◆ EXCERPTED DATA ◆
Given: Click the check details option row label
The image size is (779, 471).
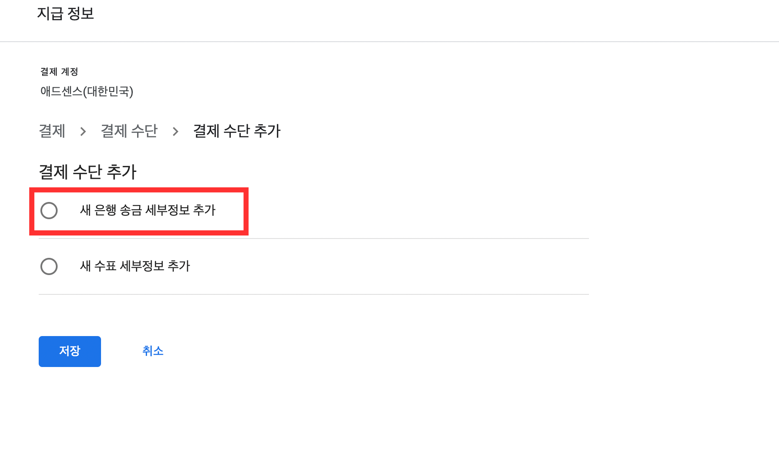Looking at the screenshot, I should [x=135, y=266].
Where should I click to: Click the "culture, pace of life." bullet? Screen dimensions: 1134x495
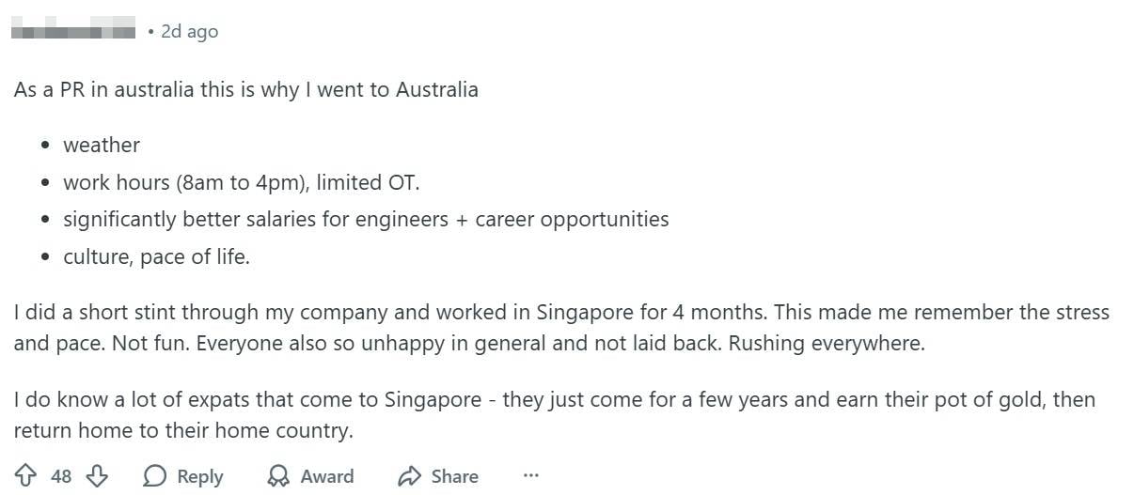click(x=156, y=256)
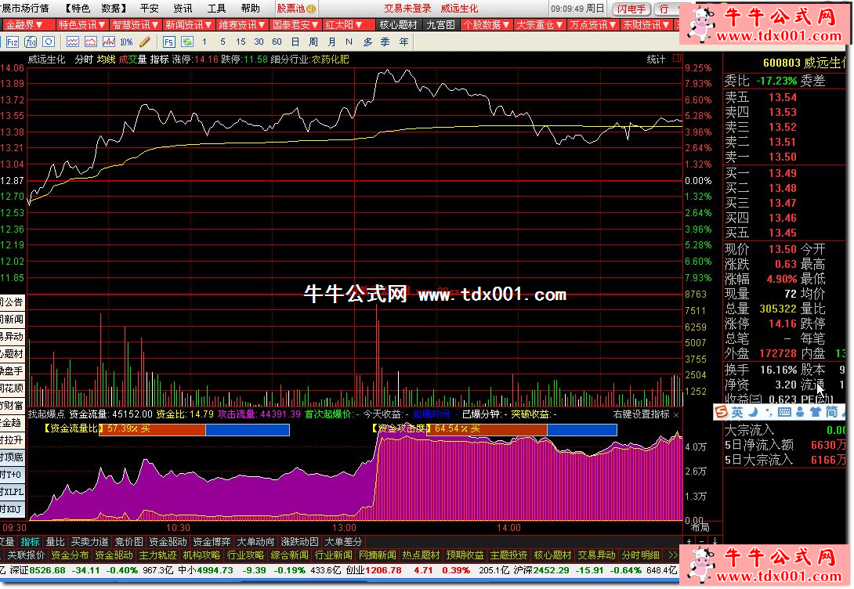Image resolution: width=854 pixels, height=589 pixels.
Task: Click the 闪电手 button
Action: click(x=631, y=9)
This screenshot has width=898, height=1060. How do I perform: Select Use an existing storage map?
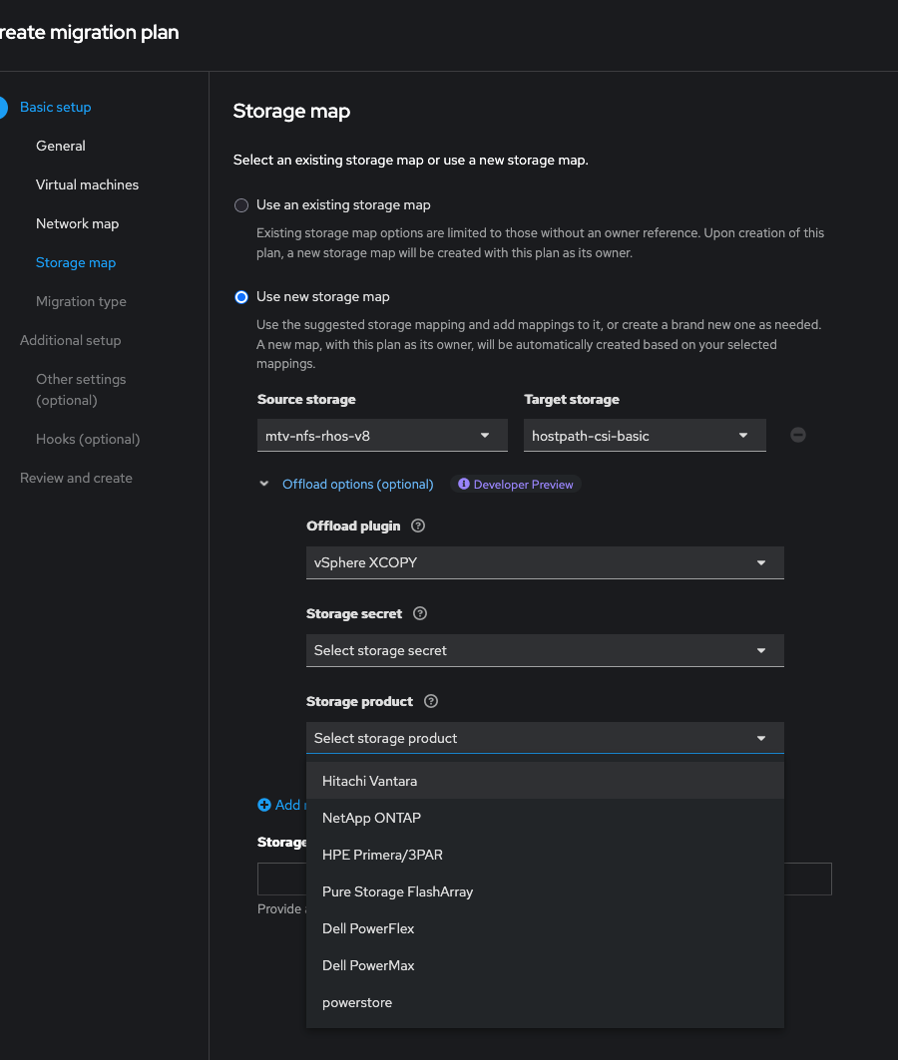pos(241,205)
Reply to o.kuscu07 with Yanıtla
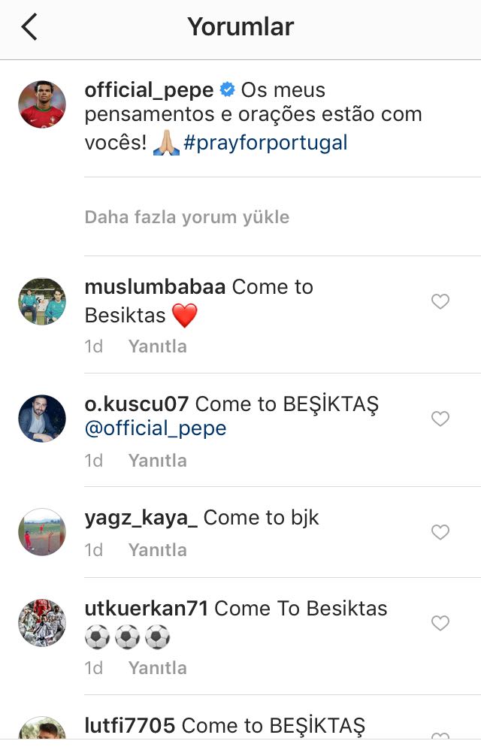This screenshot has height=756, width=481. tap(158, 461)
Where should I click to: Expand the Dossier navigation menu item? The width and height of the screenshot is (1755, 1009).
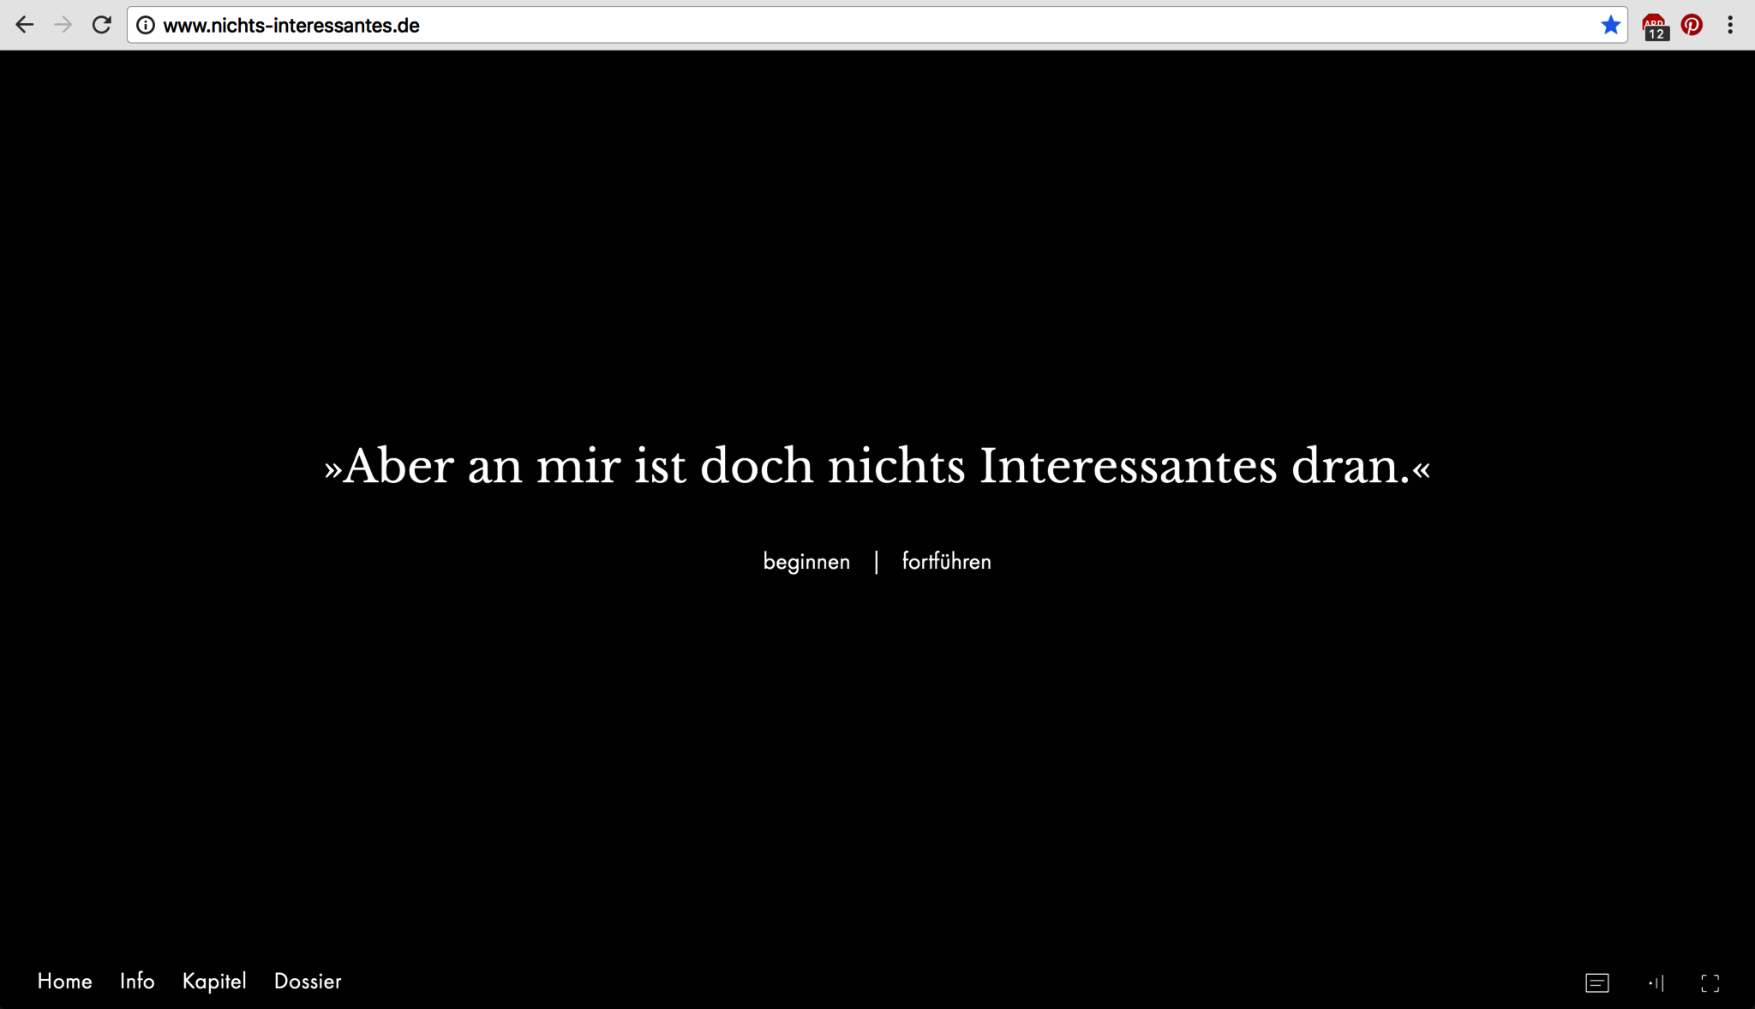point(308,980)
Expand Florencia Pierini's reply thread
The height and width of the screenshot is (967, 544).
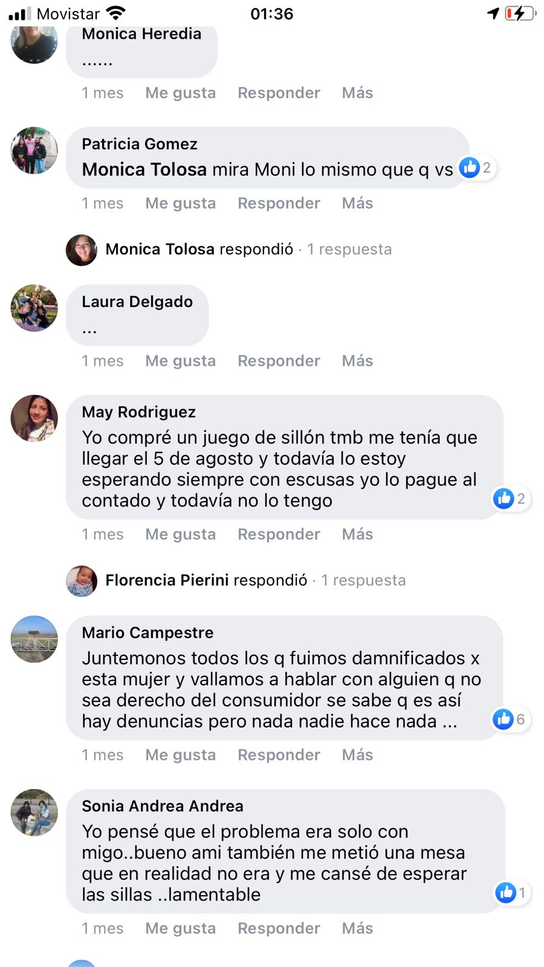236,581

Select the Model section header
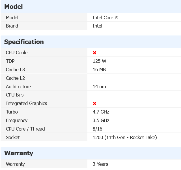click(x=13, y=7)
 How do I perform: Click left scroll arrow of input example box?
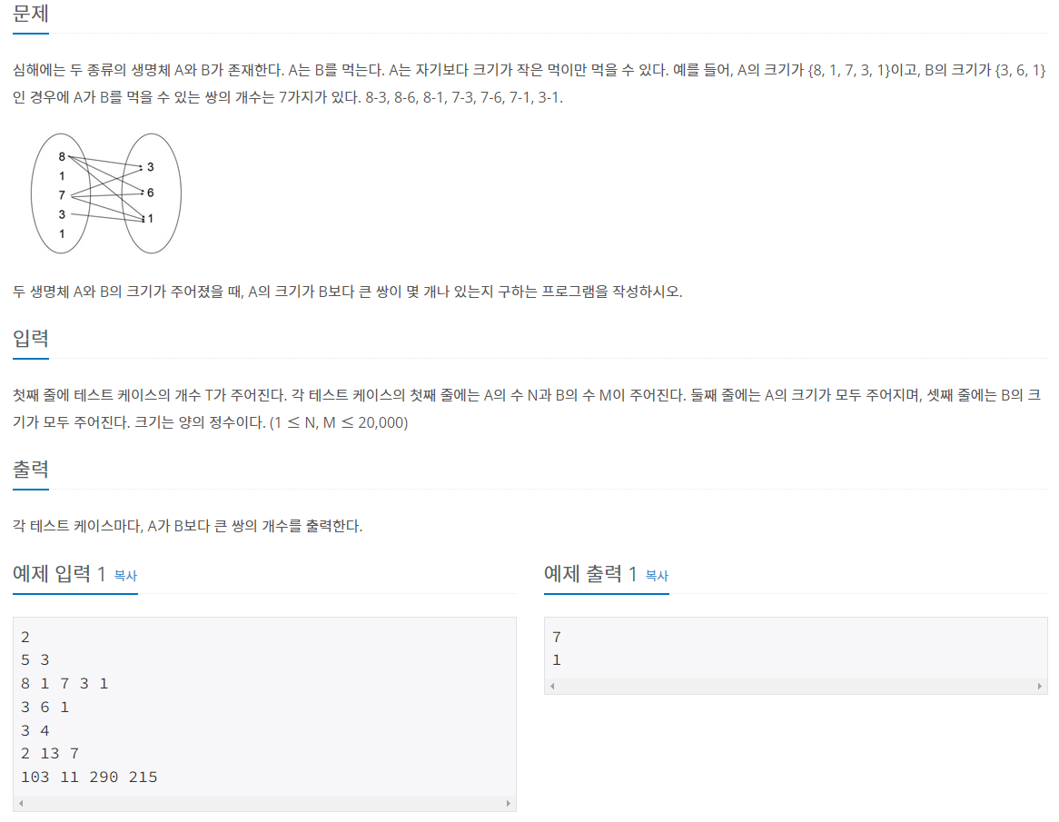click(22, 803)
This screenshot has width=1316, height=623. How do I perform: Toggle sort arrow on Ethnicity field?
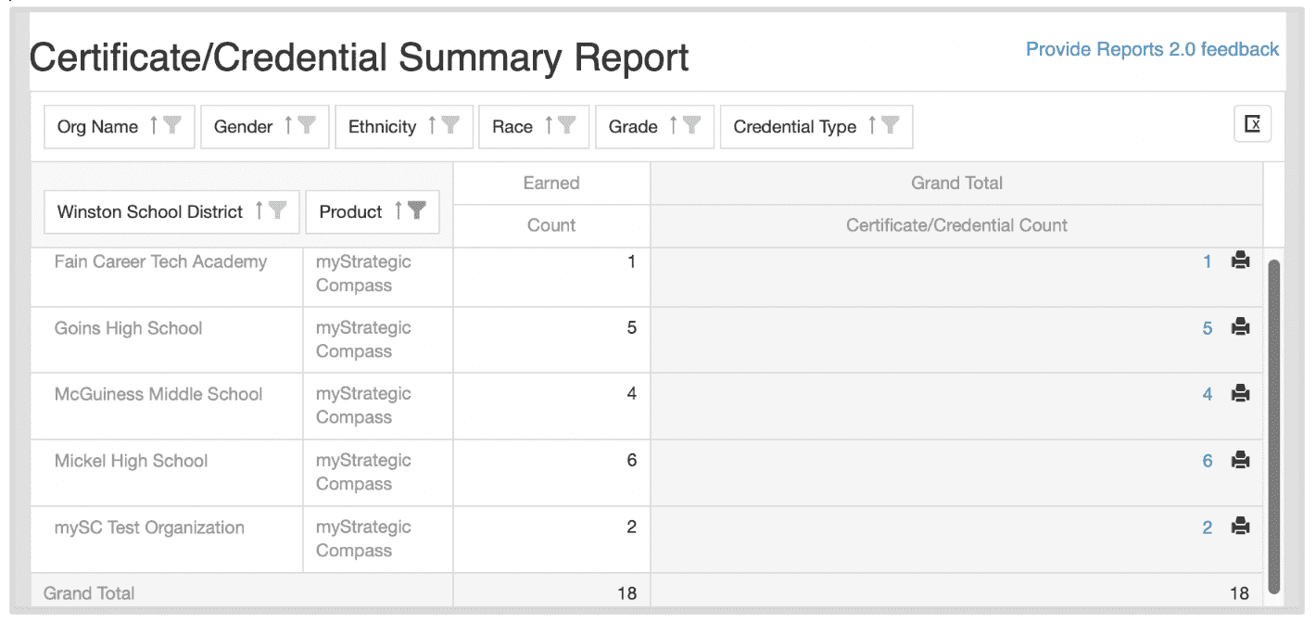pos(432,126)
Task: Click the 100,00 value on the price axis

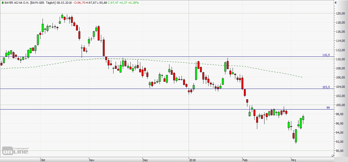Action: 341,105
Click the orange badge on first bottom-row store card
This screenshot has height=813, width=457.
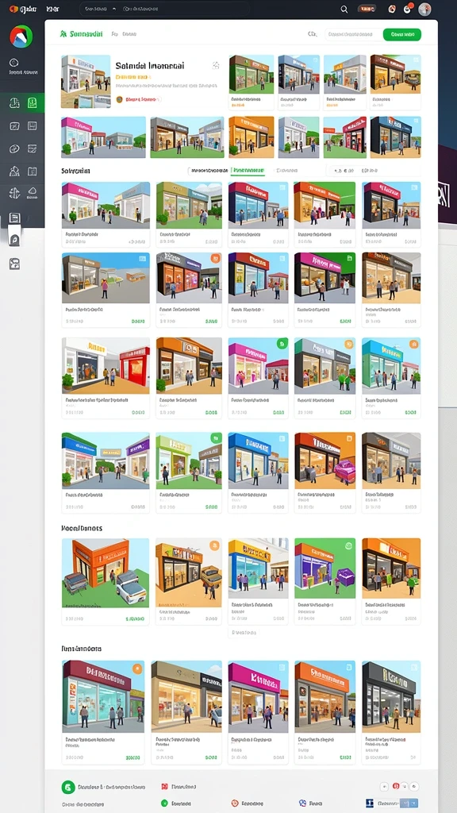(x=137, y=669)
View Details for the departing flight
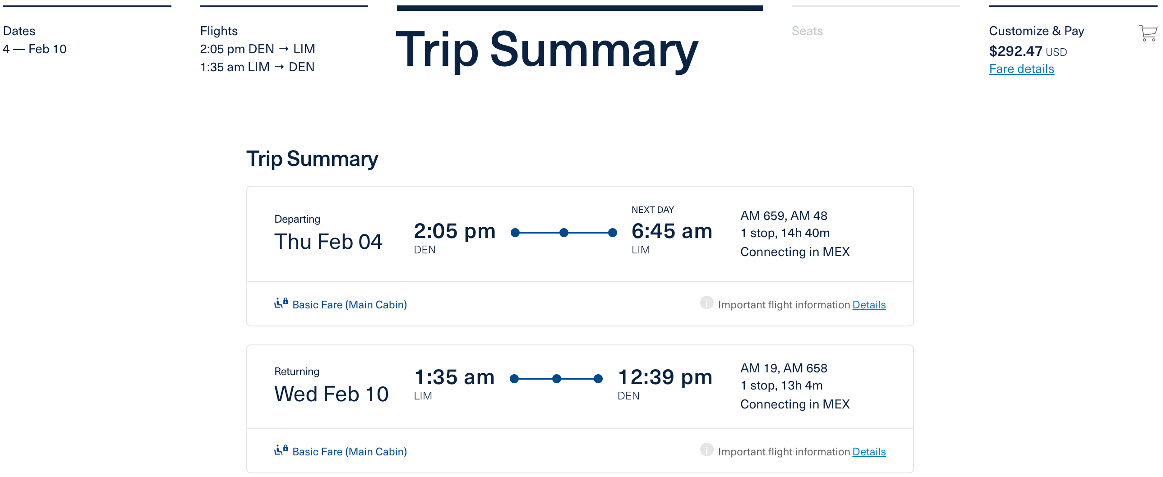The width and height of the screenshot is (1163, 477). 869,305

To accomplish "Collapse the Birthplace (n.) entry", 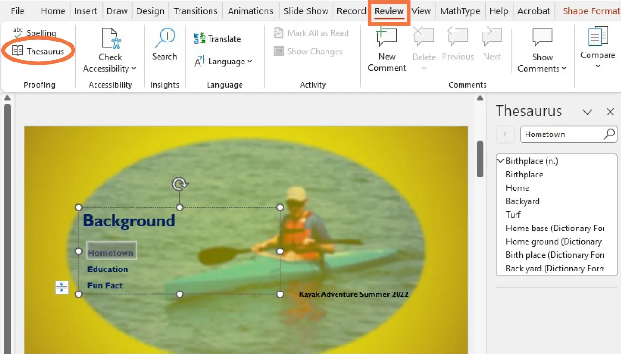I will [500, 161].
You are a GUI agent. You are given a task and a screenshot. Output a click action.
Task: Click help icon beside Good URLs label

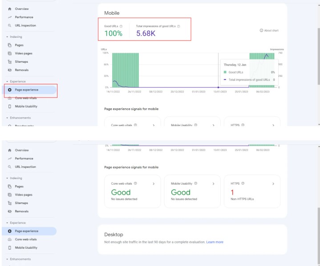pos(121,26)
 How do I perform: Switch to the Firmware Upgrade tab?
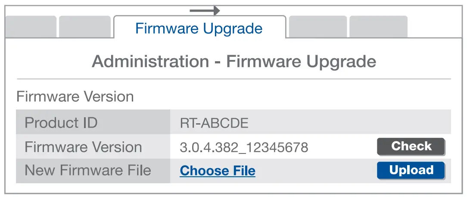pos(199,28)
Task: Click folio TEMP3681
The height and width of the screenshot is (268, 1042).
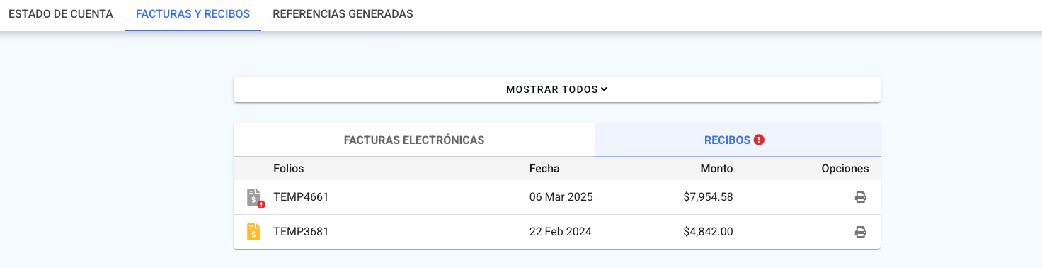Action: [x=301, y=232]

◆ WHAT YOU SHOULD DO ◆
Write the lines from the one with "The height and width of the screenshot is (268, 1042)." through the last line of the entries out again exactly, both ends included, and skip the pictures.

◆ SOLUTION TO THIS TASK ◆
The height and width of the screenshot is (268, 1042).
Action: [x=301, y=232]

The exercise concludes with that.